O ministro do Supremo Tribunal Federal (STF), Luiz Fux, votou nesta quarta-feira (10) pela absolvição do ex-presidente Jair Bolsonaro e de cinco outros envolvidos na ação penal a respeito de uma suposta trama golpista. Durante aproximadamente 13 horas de deliberação, ele também se manifestou a favor da condenação de Mauro Cid, ex-ajudante de ordens de Bolsonaro, e do general Braga Netto, acusados de tentativa de abolição violenta do Estado Democrático de Direito.
No momento, a votação está em 2 a 1 a favor da condenação de Bolsonaro e outros sete réus. Os ministros Alexandre de Moraes e Flávio Dino foram os responsáveis pelos votos favoráveis à condenação. As deliberações dos ministros Cristiano Zanin e Cármen Lúcia ocorrerão na sessão de quinta-feira (11), às 14h.
Fux negou todas as acusações da Procuradoria-Geral da República (PGR) em relação a Bolsonaro, que enfrentava acusações como organização criminosa armada e tentativa de golpe de Estado, crimes que poderiam resultar em penas de até 30 anos de prisão. Para Fux, as ações do ex-presidente não foram suficientemente concretas para justificar uma condenação, classificando as acusações como mera “cogitação”.
A PGR havia implicado Bolsonaro em uma possível ligação com os vândalos que depredaram sedes dos Três Poderes em 8 de janeiro de 2023, mas Fux considerou essa acusação infundada.
Em relação a Mauro Cid, que também é delator, Fux destacou que o ex-ajudante não atuou exclusivamente em favor de Bolsonaro, mantendo comunicação com militares sobre estratégias de monitoramento do ministro Alexandre de Moraes. Cid esteve presente em uma reunião onde, segundo a PGR, houve discussões sobre financiamento de ações golpistas.
O general Braga Netto, por sua vez, foi incluído na lista de condenações por Fux, que identificou maioria para a punição por tentativa de abolição do Estado Democrático de Direito. Os ministros Moraes e Dino também votaram pela condenação do general, que está preso desde dezembro por obstruir investigações relacionadas à tentativa de golpe.

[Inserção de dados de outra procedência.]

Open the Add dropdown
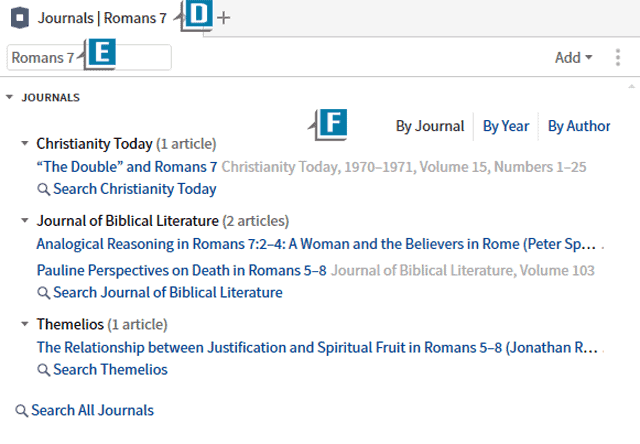Image resolution: width=640 pixels, height=444 pixels. (573, 58)
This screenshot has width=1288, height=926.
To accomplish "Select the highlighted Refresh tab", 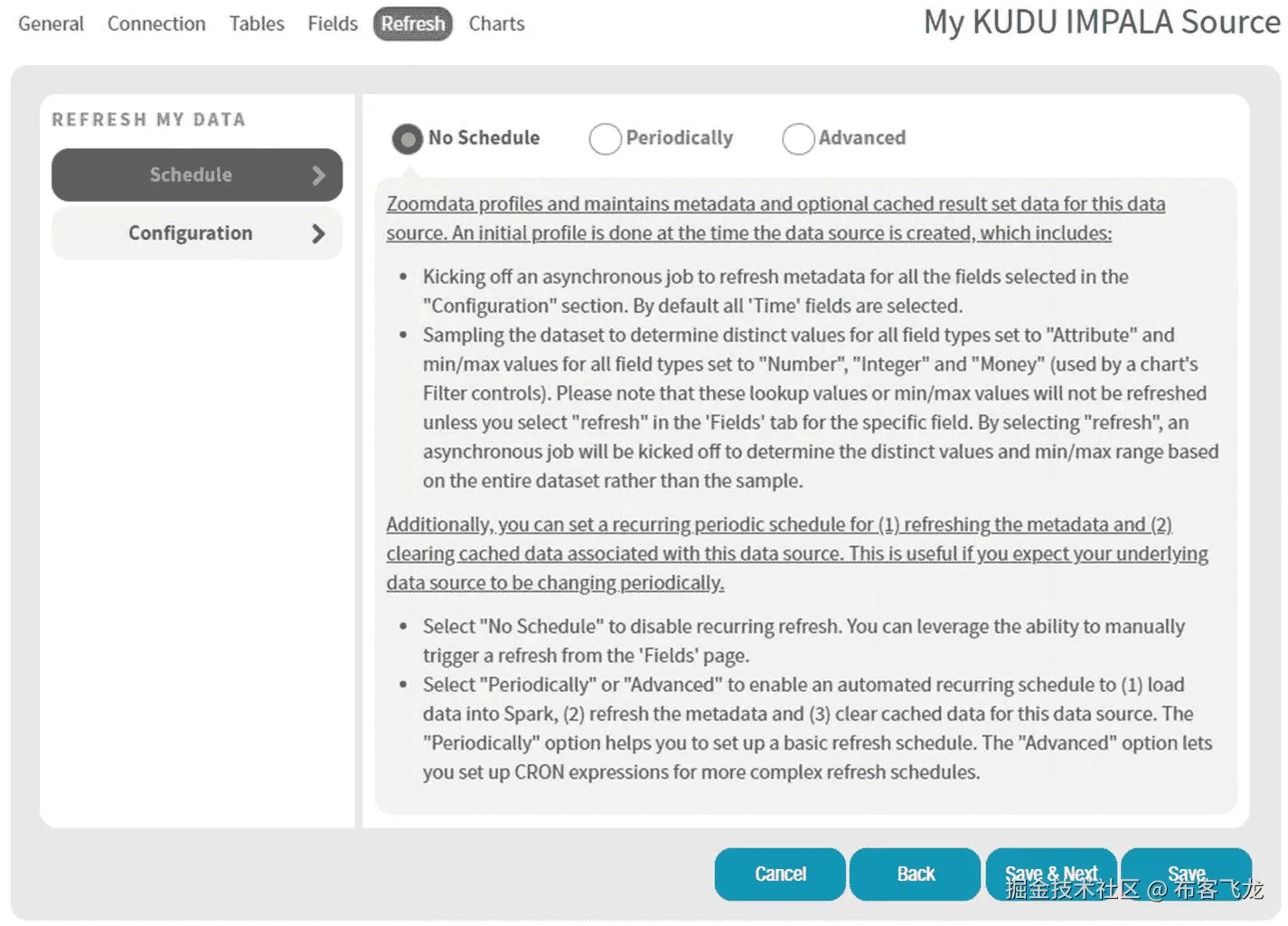I will pyautogui.click(x=412, y=24).
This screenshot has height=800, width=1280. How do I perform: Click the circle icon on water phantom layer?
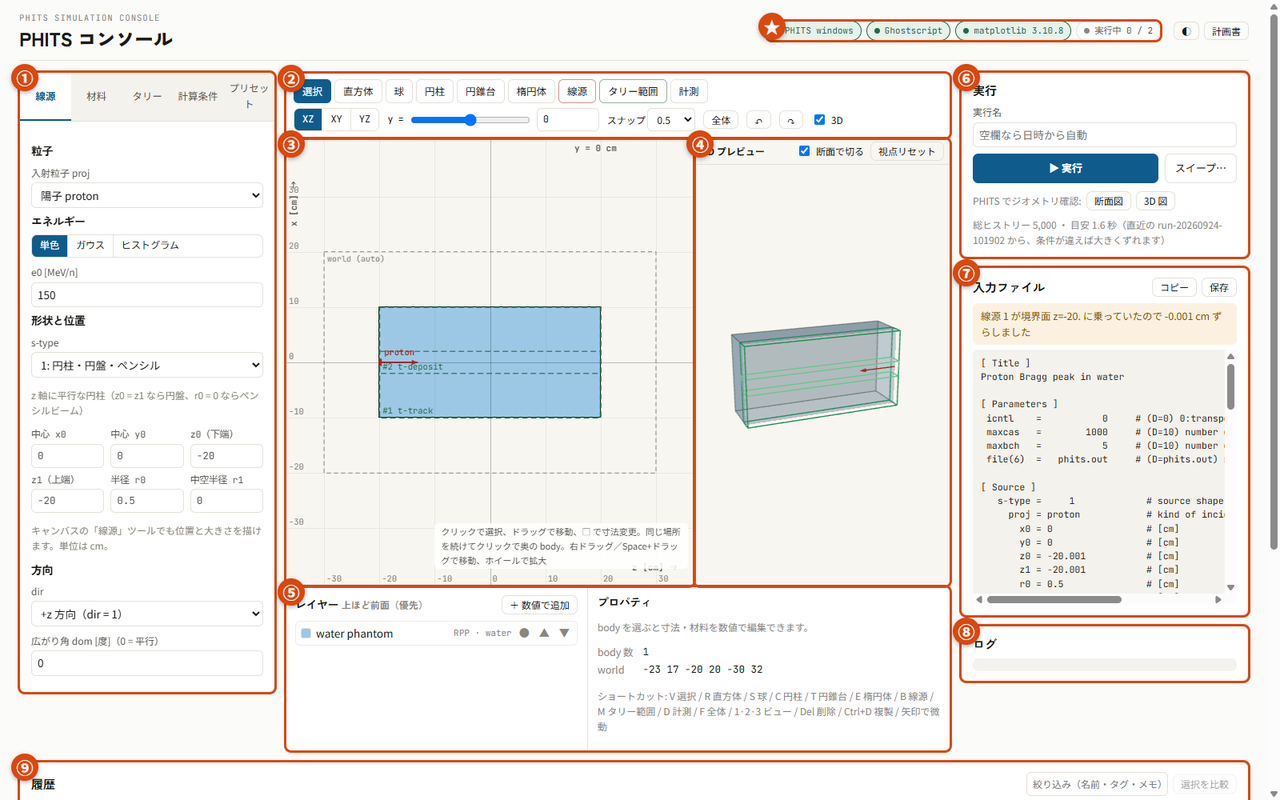(x=524, y=633)
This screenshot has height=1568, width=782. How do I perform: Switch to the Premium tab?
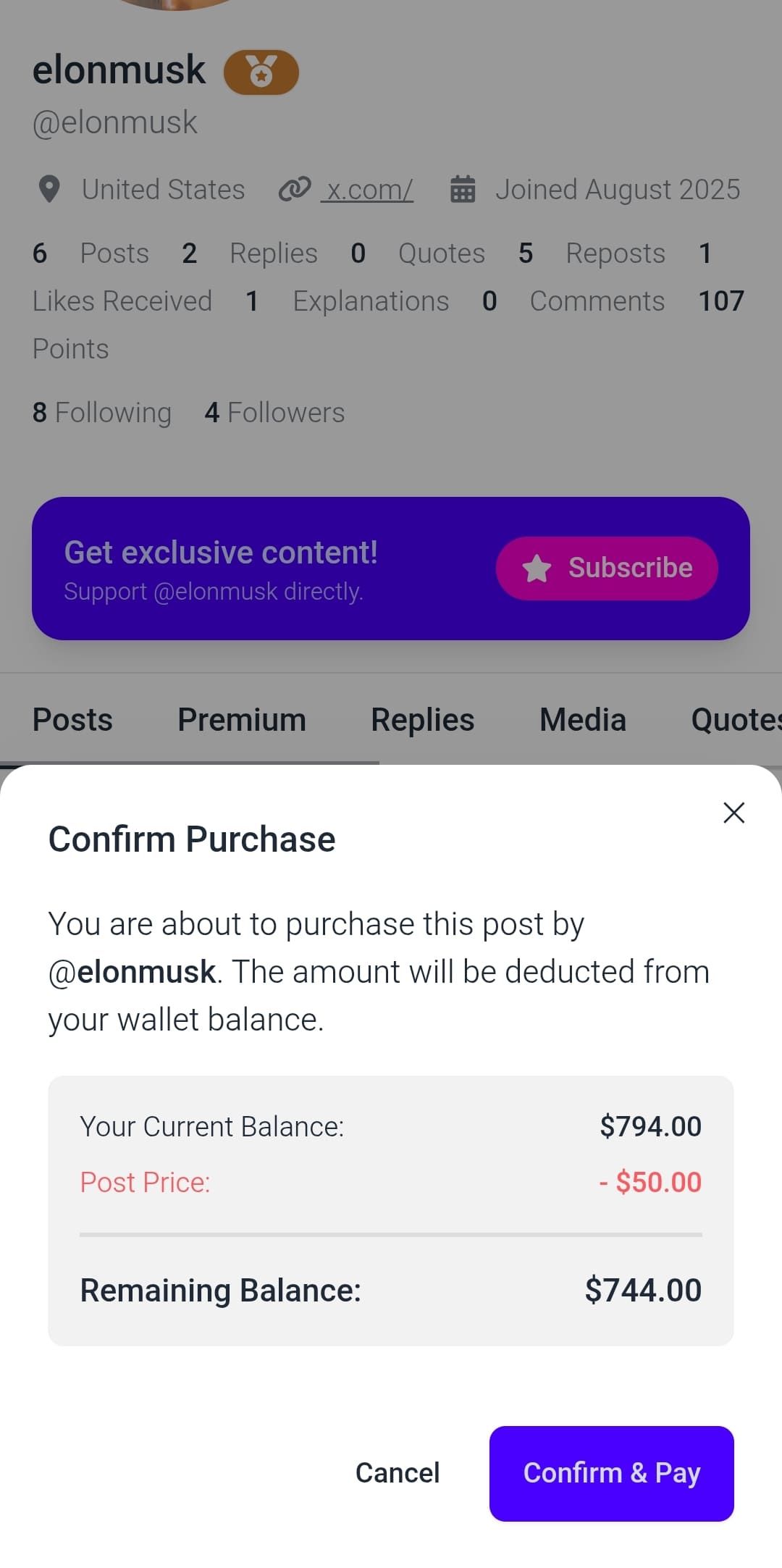coord(242,720)
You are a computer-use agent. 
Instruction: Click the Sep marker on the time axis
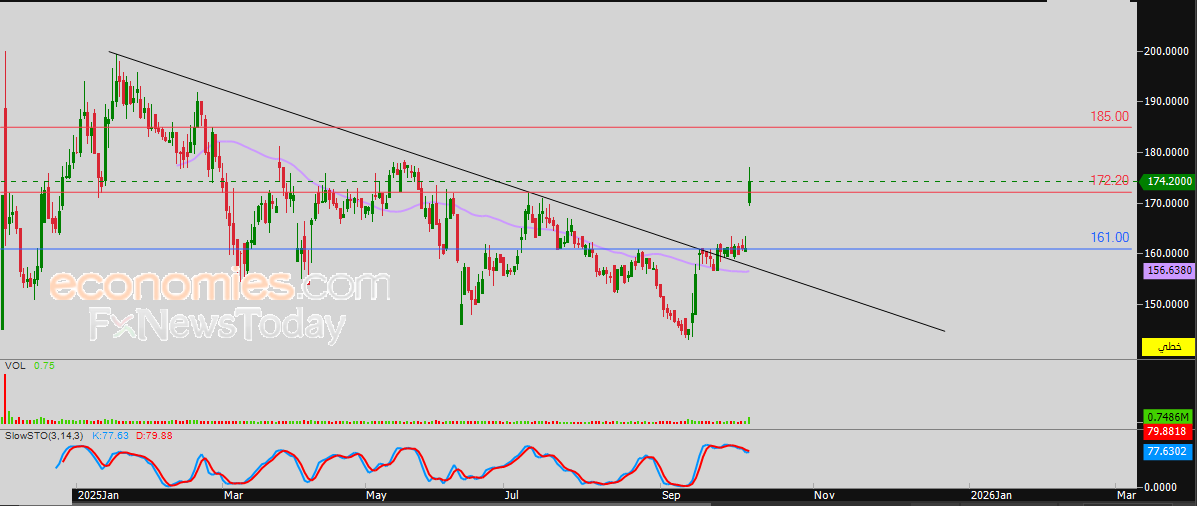point(672,495)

O ex-comandante da Marinha, Almir Garnier, foi absolvido por Fux, que argumentou que sua presença em reuniões não configurou participação em ações criminosas. O mesmo se aplicou ao general Augusto Heleno, ex-ministro do Gabinete de Segurança Institucional, cujas anotações foram consideradas insubstanciais para uma condenação.
Outros absolvidos incluem o ex-ministro da Defesa, Paulo Sergio Nogueira, e Anderson Torres, ex-ministro da Justiça, sob a justificativa de ausência de provas que ligassem ambos à tentativa de golpe. Alexandre Ramagem, ex-diretor da Agência Brasileira de Inteligência (Abin), também foi absolvido, embora enfrente ainda algumas acusações relativas aos eventos de 8 de janeiro.
Ramagem, atualmente deputado federal, beneficia-se de uma suspensão de parte das acusações, permanecendo sob investigação apenas por três dos cinco crimes imputados pela PGR.